> [REQUIRED ACTION] The lines from the one containing "Open the Claude Haiku 4.5 model dropdown" through the end of the entries are what to output; reproduce them exactly and add nothing.

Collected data
────────────────────────────────────────

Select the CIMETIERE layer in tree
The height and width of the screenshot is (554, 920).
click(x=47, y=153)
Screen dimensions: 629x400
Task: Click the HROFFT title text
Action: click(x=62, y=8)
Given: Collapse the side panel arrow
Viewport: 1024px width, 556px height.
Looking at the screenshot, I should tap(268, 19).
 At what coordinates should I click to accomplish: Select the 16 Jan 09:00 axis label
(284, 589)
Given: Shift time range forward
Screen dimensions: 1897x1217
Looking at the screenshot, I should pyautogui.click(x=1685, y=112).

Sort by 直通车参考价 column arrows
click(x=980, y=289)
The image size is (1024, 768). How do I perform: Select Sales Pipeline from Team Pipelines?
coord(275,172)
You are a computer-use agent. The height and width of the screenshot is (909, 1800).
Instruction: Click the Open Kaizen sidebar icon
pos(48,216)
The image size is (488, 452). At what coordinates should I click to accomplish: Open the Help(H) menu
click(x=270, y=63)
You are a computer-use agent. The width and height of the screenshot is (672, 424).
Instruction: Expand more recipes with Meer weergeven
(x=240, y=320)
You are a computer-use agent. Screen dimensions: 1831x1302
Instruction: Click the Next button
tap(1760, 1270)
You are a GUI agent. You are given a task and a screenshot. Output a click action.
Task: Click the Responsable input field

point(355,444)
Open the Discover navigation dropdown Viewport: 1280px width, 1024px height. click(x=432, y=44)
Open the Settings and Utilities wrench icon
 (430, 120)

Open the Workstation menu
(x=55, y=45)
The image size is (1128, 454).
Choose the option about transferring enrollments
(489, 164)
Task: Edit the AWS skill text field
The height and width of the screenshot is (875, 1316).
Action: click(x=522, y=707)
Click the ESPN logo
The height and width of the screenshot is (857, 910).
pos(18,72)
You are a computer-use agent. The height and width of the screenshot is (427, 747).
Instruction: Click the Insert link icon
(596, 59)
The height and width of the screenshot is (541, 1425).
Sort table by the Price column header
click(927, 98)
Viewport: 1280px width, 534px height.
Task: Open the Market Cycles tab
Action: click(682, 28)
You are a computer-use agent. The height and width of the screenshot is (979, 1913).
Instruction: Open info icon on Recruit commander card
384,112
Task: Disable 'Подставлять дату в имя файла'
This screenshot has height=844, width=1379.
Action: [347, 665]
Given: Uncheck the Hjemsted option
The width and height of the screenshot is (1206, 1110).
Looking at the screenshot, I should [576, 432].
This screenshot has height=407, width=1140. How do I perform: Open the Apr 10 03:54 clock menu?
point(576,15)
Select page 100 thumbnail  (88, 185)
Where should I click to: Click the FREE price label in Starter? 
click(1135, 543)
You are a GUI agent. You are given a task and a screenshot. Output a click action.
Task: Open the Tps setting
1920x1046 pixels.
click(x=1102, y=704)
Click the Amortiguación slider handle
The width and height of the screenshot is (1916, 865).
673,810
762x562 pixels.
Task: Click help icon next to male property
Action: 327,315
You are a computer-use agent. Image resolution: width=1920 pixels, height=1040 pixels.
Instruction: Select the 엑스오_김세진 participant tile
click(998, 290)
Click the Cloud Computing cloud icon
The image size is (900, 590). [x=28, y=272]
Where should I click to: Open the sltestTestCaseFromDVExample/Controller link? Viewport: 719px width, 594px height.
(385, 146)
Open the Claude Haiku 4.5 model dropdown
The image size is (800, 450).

────────────────────────────────────────

> [SOLUTION FOR THIS EXERCISE]
Open the Claude Haiku 4.5 model dropdown
The image size is (800, 450).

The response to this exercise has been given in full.